Врач велел раздеться донага, осмотрел мое тощее тело и направил в стационар как дистрофика. Баночку с авиационным маслом я принесла еще и в стационар, но медсестра с негодованием забрала ее и выбросила в мусор, обругав меня дурой.

Вслед за мной в стационар попала Маруся. Ее круглое лицо стало маленьким и совсем серым, щеки покрылись, точно мхом, какими-то короткими волосками, а умные, жизнерадостные голубые глаза запали глубоко и утратили всякое выражение. У нее был тот же диагноз.

Мы обе неподвижно лежали в каком-то забытьи, без сна. Лечить особенно было нечем, просто нас кормили четыре раза в день небольшими порциями да делали витаминные уколы и вливания. Был еще рыбий жир, его тоже надо было пить. И постепенно мы пришли в себя.

Заведовала стационаром доктор-каторжанка Татьяна Григорьевна Авраменко, украинка из Полтавы.

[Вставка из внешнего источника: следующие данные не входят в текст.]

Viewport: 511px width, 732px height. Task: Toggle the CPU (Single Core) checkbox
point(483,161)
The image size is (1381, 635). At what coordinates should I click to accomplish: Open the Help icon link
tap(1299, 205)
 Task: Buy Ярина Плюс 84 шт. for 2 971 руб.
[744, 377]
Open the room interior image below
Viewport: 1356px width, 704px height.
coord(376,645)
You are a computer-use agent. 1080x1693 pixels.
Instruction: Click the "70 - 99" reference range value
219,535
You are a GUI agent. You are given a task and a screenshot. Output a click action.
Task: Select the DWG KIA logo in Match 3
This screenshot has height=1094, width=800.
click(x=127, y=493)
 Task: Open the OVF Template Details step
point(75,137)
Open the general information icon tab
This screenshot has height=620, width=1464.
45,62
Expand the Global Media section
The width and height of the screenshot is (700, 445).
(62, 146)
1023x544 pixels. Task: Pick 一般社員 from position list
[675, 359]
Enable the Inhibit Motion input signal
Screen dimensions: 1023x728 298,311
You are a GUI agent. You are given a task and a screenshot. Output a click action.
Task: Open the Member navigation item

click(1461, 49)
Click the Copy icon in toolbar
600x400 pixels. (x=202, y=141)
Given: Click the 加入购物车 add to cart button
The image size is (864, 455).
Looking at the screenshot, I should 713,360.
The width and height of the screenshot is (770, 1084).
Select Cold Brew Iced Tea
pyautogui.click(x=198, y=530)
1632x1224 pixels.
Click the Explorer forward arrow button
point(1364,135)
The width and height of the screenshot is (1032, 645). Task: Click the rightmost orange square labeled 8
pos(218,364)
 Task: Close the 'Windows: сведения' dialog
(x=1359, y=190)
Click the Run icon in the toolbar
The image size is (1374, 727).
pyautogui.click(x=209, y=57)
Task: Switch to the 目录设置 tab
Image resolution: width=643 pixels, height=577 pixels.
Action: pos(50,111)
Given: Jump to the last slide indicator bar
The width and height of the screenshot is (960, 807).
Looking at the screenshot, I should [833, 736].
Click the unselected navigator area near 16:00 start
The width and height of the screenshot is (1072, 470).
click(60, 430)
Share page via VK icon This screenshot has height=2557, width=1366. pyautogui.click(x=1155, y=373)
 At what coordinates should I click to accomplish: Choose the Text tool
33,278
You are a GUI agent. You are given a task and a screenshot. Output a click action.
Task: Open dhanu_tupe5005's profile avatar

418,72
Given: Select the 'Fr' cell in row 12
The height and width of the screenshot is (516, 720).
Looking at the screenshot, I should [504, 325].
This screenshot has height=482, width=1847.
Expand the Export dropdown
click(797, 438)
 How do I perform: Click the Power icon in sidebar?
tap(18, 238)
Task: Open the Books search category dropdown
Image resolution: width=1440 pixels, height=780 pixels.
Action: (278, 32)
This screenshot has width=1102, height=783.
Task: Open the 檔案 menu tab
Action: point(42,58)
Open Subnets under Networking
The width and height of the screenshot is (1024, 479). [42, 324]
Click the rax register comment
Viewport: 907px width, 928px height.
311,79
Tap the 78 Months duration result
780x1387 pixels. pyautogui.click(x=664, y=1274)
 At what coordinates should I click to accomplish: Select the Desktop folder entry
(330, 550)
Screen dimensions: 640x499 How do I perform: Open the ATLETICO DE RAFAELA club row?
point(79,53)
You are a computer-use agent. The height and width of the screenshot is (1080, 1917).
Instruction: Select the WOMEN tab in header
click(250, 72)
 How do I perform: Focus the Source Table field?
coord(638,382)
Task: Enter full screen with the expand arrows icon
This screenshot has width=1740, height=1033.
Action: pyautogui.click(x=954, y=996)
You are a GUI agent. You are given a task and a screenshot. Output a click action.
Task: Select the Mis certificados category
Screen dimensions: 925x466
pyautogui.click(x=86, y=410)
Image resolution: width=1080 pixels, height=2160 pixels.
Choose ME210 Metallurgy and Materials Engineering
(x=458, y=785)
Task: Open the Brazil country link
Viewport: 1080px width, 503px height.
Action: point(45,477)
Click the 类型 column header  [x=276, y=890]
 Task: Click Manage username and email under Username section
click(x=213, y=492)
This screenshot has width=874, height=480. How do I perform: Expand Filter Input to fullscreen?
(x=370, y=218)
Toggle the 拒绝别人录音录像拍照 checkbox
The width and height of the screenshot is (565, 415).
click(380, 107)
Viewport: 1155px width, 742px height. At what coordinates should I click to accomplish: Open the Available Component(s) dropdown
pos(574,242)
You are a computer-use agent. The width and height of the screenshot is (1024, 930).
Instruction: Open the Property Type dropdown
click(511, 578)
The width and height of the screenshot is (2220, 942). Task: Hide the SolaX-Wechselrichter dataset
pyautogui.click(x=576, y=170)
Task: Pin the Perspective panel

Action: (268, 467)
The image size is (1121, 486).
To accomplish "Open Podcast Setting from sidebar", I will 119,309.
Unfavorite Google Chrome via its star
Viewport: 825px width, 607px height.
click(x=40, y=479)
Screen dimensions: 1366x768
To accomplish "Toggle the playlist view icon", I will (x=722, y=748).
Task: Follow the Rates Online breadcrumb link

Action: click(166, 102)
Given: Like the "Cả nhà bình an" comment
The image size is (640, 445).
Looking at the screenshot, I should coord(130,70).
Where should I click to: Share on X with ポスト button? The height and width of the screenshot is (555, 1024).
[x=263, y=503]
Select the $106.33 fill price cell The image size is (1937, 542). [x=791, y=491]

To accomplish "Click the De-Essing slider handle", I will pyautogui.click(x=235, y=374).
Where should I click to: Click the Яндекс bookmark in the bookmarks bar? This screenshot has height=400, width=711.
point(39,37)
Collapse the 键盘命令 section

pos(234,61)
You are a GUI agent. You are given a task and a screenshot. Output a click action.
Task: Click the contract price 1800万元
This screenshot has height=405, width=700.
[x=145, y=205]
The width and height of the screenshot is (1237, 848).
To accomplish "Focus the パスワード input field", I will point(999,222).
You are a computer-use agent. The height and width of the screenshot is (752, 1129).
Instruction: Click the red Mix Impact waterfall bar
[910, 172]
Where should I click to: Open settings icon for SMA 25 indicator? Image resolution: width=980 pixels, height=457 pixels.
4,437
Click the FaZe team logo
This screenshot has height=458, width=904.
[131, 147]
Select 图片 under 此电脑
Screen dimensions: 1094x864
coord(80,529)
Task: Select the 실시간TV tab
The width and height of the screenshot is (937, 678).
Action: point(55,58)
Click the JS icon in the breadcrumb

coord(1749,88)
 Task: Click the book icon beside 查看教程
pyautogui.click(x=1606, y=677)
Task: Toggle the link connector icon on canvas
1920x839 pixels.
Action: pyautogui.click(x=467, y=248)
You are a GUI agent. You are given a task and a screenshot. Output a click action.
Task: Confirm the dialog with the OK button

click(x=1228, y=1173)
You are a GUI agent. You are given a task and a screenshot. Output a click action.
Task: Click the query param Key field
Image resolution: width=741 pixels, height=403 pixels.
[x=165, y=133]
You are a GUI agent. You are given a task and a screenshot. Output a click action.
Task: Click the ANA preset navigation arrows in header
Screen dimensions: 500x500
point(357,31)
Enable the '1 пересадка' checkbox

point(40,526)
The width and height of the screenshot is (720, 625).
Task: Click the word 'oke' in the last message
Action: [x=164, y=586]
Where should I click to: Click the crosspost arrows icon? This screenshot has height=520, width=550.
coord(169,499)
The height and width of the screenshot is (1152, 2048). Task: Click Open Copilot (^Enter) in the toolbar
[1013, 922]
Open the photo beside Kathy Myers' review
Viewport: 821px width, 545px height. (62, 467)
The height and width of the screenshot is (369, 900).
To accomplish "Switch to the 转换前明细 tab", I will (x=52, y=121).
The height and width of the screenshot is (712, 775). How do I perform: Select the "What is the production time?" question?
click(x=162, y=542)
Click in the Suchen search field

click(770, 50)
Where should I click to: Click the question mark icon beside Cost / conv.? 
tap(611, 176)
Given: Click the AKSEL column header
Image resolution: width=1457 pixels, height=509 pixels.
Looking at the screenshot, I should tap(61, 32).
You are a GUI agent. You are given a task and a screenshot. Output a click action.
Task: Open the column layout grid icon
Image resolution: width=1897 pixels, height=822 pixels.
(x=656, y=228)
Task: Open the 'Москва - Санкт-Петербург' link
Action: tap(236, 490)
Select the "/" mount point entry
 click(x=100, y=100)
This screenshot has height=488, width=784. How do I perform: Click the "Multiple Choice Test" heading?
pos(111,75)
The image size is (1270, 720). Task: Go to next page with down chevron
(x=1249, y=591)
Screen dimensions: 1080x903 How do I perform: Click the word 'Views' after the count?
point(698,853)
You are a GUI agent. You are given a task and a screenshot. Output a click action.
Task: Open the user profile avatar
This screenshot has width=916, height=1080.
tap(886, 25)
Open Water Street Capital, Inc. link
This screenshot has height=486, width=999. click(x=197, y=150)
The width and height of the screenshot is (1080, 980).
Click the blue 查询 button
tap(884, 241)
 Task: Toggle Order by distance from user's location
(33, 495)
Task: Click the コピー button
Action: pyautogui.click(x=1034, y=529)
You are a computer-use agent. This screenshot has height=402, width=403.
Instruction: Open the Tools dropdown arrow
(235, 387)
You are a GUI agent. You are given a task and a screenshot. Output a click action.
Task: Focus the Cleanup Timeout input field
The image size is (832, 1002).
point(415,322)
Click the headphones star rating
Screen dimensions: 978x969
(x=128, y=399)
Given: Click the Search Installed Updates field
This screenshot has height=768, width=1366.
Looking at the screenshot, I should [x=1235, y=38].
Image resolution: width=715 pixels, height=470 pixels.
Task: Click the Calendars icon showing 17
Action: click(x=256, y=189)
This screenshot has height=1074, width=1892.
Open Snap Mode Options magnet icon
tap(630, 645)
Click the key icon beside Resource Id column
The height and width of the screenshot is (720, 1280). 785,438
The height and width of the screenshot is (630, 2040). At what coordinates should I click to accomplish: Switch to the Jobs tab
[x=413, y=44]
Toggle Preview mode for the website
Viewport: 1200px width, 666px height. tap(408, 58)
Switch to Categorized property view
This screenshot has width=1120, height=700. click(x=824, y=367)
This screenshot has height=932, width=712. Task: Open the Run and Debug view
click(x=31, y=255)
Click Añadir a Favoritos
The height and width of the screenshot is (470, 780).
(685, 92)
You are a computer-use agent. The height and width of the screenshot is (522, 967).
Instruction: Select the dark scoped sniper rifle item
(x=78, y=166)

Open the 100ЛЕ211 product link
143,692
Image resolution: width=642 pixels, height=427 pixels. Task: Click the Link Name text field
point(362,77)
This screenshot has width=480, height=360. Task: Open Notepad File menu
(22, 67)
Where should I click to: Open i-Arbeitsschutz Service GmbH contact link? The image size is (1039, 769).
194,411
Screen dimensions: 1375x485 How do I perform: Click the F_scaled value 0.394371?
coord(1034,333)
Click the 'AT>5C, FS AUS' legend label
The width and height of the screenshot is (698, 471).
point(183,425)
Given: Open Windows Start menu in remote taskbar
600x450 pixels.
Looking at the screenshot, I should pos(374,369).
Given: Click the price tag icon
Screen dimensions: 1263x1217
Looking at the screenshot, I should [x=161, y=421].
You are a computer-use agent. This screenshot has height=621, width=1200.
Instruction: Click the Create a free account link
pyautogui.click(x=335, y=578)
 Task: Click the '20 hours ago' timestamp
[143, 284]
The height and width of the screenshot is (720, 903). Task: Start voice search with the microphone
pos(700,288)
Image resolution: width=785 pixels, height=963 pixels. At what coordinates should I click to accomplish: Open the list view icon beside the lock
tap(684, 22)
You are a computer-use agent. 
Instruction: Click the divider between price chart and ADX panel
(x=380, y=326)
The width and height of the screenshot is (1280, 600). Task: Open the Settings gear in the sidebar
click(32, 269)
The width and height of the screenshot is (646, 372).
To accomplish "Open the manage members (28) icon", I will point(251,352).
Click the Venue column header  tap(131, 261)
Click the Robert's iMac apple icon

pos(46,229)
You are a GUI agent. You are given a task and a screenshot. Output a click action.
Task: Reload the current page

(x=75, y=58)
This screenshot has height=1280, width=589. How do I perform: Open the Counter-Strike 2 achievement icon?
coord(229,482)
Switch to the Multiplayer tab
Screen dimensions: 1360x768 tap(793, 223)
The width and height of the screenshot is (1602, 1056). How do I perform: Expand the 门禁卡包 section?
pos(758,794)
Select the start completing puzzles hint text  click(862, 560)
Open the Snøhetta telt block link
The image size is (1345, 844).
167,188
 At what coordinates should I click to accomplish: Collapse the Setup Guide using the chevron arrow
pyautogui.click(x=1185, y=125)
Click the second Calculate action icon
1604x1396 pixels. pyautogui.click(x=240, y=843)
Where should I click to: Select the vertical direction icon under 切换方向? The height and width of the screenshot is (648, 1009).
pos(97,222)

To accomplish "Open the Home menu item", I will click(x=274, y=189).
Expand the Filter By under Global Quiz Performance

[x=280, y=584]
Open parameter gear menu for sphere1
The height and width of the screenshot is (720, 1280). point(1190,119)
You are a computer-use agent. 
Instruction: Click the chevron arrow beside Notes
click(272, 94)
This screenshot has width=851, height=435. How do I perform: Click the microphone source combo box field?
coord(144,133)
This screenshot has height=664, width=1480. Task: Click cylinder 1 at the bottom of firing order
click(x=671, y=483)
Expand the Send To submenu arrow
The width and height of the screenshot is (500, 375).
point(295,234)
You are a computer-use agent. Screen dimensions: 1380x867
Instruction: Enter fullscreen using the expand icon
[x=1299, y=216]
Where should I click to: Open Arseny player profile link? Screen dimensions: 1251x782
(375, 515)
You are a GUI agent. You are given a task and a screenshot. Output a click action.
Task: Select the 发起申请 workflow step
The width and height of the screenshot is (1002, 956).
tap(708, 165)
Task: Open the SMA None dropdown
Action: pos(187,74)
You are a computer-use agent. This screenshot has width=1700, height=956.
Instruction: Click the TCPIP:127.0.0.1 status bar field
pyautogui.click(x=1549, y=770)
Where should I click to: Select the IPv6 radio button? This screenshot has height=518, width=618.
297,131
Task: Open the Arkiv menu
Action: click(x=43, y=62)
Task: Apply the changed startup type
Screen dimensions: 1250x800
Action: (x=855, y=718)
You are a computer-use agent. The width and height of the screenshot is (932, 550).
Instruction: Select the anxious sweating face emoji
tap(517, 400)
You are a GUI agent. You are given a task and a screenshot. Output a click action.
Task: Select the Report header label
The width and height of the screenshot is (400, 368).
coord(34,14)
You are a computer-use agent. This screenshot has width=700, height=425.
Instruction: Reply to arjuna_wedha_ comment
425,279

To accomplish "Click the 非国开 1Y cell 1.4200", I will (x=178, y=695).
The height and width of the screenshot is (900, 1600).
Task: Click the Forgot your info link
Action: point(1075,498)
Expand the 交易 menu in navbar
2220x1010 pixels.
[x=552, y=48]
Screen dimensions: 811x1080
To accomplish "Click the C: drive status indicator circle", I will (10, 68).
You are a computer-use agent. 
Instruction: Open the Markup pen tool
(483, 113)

Ее все любили за то, что она не делала никаких различий между пациентами и старалась помочь каждому, кто к ней обращался. К ней шли за медицинскими советами и помощью и вольные из поселка, и лагерное начальство.

Жизнь медленно, но верно возвращалась в наши истощенные тела. Общаться пока не хотелось — не было сил. Просто лежали без мыслей, без желаний, от кормежки до кормежки. Съедали все до последней крошки — и ждали очередной раздачи еды.